Problem description: Among the entries below, extract exactly the lines that run from the one with "1-888-4-LegaFi (698, 17)" through the one with "Referenties (378, 171)", both ends included.

=== Excerpted records ===

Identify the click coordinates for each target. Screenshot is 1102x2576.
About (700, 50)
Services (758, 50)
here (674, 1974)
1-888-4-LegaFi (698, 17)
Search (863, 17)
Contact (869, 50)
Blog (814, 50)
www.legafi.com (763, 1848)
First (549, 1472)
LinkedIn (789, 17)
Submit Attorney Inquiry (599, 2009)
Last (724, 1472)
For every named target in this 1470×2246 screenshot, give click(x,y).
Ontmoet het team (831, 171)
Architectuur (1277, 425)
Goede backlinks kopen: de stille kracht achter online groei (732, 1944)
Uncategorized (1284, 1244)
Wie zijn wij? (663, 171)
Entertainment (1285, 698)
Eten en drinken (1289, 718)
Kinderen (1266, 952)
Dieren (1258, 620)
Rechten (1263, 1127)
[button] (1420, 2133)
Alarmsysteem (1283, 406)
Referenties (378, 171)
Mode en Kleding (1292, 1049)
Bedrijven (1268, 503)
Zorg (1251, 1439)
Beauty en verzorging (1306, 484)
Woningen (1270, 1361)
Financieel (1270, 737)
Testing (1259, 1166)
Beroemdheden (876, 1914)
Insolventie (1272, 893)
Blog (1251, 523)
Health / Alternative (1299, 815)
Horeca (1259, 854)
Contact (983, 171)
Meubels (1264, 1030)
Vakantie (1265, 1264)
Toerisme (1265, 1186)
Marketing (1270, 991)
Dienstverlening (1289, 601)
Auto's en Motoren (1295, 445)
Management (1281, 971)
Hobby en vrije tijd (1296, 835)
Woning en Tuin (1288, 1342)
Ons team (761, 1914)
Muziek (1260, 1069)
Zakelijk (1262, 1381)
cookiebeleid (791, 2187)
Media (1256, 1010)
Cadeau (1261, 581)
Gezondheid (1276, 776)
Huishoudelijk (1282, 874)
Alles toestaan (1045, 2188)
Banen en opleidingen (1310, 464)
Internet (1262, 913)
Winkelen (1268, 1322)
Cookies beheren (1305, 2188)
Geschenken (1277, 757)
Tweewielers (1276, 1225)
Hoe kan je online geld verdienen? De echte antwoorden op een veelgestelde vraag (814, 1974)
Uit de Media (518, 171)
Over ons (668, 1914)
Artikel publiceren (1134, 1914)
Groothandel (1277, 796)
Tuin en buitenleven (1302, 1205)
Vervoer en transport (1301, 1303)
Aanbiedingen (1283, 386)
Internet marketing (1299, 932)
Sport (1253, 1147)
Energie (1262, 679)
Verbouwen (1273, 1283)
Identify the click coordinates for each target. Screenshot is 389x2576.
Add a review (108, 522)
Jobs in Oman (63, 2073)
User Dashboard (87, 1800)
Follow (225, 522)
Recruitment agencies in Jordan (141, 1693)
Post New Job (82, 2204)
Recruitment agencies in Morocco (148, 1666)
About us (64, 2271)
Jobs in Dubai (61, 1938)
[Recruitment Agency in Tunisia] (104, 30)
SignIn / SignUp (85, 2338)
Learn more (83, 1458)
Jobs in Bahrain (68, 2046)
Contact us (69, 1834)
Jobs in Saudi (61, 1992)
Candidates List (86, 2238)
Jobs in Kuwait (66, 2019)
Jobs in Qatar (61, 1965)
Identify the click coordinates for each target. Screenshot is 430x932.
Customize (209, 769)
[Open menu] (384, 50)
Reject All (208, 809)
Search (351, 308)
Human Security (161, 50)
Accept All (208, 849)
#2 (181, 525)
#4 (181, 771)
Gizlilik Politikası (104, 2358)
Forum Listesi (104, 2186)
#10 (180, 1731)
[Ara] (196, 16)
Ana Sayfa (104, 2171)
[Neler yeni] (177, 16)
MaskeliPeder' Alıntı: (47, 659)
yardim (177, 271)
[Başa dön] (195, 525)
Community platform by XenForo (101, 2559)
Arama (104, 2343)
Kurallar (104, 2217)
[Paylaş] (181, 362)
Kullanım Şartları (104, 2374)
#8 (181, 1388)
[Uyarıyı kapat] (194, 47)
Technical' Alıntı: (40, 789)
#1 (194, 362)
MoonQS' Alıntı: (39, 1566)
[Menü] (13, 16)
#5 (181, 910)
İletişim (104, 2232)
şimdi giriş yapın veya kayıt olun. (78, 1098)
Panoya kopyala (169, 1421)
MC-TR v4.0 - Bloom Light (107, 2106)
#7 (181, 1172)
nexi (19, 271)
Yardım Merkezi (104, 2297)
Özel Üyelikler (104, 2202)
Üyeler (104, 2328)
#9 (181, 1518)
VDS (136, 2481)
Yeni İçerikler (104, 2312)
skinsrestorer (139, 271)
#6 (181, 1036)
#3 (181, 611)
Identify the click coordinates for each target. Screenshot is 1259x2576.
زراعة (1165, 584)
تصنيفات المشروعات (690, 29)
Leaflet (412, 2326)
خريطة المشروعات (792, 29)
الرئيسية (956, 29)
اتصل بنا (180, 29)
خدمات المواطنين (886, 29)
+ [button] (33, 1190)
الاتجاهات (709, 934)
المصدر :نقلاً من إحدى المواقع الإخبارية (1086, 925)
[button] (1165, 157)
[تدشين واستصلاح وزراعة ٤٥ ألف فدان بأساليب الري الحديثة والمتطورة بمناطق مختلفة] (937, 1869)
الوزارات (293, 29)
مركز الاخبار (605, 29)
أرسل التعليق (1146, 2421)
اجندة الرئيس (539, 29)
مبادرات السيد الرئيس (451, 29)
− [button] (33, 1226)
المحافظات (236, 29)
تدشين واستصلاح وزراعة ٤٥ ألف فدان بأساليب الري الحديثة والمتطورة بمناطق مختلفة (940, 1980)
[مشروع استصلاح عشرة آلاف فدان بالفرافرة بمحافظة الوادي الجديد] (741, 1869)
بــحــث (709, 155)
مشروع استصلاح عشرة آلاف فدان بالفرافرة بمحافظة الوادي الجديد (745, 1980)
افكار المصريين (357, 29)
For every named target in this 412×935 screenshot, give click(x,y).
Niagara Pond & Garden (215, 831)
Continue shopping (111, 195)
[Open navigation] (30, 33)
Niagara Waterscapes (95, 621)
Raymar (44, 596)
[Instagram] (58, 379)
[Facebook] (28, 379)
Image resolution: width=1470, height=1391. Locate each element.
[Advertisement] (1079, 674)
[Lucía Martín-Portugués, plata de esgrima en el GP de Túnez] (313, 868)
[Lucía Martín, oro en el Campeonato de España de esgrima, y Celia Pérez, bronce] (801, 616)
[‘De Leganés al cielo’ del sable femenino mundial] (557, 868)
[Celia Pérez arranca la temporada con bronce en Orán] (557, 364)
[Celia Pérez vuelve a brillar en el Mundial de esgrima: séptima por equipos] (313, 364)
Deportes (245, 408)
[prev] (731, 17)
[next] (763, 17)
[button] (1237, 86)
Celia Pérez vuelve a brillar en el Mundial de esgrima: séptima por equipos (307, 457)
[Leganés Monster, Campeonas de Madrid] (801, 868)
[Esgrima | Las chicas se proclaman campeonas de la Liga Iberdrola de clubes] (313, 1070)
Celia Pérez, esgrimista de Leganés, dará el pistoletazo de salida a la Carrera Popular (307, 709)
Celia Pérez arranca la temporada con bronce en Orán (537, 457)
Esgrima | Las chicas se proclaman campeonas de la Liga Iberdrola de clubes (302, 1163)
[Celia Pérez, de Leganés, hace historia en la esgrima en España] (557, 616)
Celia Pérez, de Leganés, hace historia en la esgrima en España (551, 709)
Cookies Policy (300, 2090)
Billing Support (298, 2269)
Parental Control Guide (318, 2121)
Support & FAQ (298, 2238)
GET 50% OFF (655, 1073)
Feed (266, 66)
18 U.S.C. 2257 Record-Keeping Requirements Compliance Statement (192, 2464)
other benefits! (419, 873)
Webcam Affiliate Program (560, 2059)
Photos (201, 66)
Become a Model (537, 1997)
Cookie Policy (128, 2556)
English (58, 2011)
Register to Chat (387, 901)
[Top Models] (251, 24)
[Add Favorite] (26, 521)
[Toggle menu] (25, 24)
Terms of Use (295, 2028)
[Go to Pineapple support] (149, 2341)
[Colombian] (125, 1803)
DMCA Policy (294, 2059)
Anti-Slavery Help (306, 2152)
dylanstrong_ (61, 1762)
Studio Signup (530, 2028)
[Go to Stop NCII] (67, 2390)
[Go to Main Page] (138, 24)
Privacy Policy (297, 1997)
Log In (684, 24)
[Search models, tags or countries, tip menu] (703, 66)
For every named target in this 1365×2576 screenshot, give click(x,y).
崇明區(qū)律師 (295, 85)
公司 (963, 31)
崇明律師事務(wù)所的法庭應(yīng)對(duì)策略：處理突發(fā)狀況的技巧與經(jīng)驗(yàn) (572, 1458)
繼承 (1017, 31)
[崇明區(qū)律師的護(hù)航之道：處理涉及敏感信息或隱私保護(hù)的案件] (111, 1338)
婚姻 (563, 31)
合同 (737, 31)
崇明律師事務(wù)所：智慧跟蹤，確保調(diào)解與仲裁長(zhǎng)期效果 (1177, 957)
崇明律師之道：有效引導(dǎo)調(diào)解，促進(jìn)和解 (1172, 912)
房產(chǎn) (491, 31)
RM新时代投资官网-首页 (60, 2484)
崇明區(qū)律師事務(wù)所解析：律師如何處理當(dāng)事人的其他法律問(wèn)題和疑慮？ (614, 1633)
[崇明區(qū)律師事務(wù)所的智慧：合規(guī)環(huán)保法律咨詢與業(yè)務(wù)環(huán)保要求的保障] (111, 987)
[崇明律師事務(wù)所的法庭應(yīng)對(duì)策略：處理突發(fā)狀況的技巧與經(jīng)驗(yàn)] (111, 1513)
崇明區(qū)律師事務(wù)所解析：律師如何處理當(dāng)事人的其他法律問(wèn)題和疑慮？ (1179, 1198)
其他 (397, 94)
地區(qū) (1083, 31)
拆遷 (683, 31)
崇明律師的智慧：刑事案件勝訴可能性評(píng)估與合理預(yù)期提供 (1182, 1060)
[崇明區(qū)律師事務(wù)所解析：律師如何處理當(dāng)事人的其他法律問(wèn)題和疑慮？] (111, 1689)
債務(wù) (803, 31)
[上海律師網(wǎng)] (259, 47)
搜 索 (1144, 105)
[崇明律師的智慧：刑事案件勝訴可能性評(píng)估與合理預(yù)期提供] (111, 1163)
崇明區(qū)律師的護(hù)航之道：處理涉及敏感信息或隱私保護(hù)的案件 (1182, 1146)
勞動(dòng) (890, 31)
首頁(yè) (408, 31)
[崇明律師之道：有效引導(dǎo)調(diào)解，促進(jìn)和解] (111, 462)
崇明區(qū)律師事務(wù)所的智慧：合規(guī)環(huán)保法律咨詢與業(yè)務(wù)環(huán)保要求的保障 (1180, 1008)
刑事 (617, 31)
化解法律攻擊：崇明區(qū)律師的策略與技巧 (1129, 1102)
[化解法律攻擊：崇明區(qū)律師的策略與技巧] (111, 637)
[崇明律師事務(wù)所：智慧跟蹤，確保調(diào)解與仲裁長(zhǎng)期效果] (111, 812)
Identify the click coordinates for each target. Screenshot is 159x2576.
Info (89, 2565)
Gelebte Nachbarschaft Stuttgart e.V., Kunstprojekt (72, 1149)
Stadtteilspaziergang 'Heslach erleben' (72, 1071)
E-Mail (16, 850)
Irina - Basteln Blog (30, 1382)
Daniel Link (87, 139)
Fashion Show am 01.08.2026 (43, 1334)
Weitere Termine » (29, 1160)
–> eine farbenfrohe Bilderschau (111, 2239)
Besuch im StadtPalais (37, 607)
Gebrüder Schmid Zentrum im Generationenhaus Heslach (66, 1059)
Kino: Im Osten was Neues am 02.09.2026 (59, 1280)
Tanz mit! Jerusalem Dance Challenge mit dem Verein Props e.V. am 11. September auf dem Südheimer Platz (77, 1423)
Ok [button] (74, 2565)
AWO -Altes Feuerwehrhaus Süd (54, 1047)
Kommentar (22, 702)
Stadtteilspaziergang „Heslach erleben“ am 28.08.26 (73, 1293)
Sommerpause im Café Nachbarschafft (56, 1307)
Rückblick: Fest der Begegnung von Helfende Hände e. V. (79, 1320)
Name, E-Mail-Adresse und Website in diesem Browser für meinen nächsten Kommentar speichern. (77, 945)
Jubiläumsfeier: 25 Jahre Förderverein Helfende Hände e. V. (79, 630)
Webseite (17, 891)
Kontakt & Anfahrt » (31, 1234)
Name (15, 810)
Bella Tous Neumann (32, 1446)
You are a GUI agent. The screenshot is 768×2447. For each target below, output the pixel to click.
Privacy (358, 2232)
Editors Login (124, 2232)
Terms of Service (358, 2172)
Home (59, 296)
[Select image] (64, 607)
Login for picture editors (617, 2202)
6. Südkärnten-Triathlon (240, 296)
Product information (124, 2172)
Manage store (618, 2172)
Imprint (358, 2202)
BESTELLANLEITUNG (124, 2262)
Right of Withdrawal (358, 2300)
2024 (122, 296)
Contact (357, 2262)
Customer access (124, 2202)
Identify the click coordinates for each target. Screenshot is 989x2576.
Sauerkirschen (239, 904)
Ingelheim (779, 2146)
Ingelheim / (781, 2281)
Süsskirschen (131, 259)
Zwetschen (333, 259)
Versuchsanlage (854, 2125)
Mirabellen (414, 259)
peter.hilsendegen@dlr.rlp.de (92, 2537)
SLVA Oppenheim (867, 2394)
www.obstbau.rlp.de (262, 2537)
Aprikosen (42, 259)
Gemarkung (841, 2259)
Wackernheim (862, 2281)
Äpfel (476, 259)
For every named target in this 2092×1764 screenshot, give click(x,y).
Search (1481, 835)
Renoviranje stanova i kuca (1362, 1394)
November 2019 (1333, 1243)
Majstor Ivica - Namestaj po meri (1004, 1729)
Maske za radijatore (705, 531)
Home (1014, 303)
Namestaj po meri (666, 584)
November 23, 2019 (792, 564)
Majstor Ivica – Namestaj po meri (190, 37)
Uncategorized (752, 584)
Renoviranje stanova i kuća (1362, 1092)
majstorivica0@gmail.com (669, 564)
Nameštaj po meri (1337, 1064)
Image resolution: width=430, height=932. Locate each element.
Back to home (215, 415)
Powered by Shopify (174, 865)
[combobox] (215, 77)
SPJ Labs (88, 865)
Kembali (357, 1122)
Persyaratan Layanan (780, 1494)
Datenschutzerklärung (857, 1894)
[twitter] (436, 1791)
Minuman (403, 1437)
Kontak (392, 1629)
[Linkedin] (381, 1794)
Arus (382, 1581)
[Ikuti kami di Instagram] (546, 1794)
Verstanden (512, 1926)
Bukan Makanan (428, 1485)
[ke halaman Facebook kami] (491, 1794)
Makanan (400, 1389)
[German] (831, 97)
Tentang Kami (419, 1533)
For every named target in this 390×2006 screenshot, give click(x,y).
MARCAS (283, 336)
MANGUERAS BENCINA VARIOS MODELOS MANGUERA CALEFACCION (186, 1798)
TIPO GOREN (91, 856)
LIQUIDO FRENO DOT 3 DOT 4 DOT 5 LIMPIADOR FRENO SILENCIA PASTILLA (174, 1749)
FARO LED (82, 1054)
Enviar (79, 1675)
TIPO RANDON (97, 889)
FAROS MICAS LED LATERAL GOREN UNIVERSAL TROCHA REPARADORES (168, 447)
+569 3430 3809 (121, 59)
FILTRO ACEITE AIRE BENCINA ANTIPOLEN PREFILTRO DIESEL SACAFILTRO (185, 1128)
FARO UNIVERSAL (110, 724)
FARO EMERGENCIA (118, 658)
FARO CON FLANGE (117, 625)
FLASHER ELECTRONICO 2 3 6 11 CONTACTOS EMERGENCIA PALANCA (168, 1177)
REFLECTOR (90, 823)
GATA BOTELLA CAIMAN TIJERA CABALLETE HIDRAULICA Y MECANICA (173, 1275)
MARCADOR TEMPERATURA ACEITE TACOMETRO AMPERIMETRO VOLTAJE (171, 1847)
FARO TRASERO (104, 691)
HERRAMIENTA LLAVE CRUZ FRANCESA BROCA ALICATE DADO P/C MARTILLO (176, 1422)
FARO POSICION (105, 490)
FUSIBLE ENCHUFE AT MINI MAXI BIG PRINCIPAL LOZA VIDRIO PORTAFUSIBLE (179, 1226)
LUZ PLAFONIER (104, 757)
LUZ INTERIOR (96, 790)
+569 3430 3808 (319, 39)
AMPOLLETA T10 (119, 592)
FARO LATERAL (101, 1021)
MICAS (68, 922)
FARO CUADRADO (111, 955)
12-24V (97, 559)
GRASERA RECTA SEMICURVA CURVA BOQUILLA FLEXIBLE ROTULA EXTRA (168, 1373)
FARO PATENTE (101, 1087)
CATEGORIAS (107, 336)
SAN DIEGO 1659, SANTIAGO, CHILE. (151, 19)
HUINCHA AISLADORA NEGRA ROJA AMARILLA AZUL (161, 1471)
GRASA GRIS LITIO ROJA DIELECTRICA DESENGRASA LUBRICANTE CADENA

===

Problem solution:
1-888-4-LegaFi (698, 17)
Search (863, 17)
Contact (869, 50)
Blog (814, 50)
www.legafi.com (763, 1848)
First (549, 1472)
LinkedIn (789, 17)
Submit Attorney Inquiry (599, 2009)
Last (724, 1472)
For every named target in this 1470×2246 screenshot, give click(x,y).
Ontmoet het team (831, 171)
Architectuur (1277, 425)
Goede backlinks kopen: de stille kracht achter online groei (732, 1944)
Uncategorized (1284, 1244)
Wie zijn wij? (663, 171)
Entertainment (1285, 698)
Eten en drinken (1289, 718)
Kinderen (1266, 952)
Dieren (1258, 620)
Rechten (1263, 1127)
[button] (1420, 2133)
Alarmsysteem (1283, 406)
Referenties (378, 171)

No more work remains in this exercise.